USA: Department of Homeland Security commences operations
Big and cumbersome it may be but the Department of Homeland Security is a step up for domestic intelligence and investigation in the USA political hierarchy.
The USA's biggest re-organisation of its domestic federal law enforcement agencies has developed with considerable alacrity. The Department of Homeland Security, which officially came into being on 24 January 2002, is an amalgamation of several of the country's largest - and some smaller - agencies.
Tom Ridge is the first secretary of Homeland Security as the new cabinet-level department comprising 22 federal agencies and 170,000 employees> Ridge, a former governor of Pennsylvania is a former Vietnam warrior, was sworn in at a White House ceremony just two days after the Senate unanimously approved his appointment. He becomes the 15th member of the Bush Cabinet. He has been Director of the White House's Office of Homeland Security since October 2001, having resigned as Pennsylvania's governor to take up that appointment at the President's invitation after the 11 September 2001 attacks.

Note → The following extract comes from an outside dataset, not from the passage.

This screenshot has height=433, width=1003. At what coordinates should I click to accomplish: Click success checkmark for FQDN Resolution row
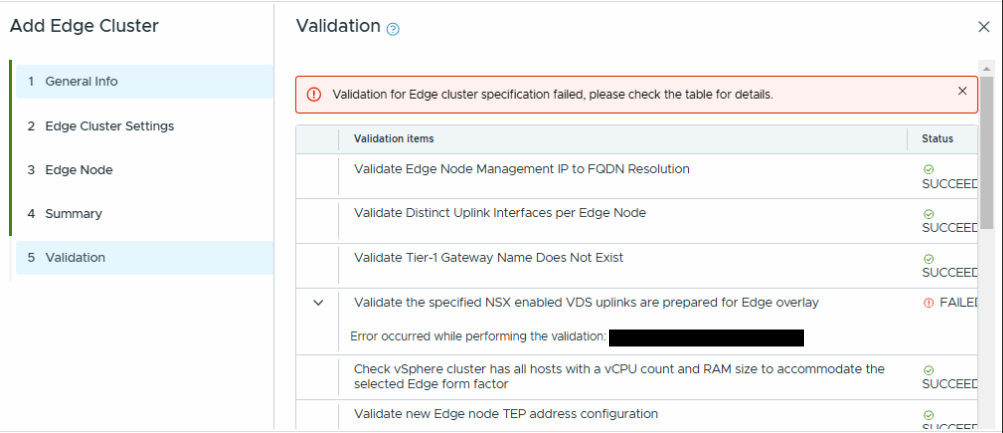(x=928, y=170)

Bush sought to create a new federal agency that was designed to keep Americans safer from terrorist attack. The U.S. Congress passed legislation in November to create the department with a first-year budget of approximately USD37,450 million, which comes largely from the existing federal agencies that will comprise the department. Creation of the department is the largest reorganization of government since 1947, when the current national security apparatus was created at the outset of the Cold War.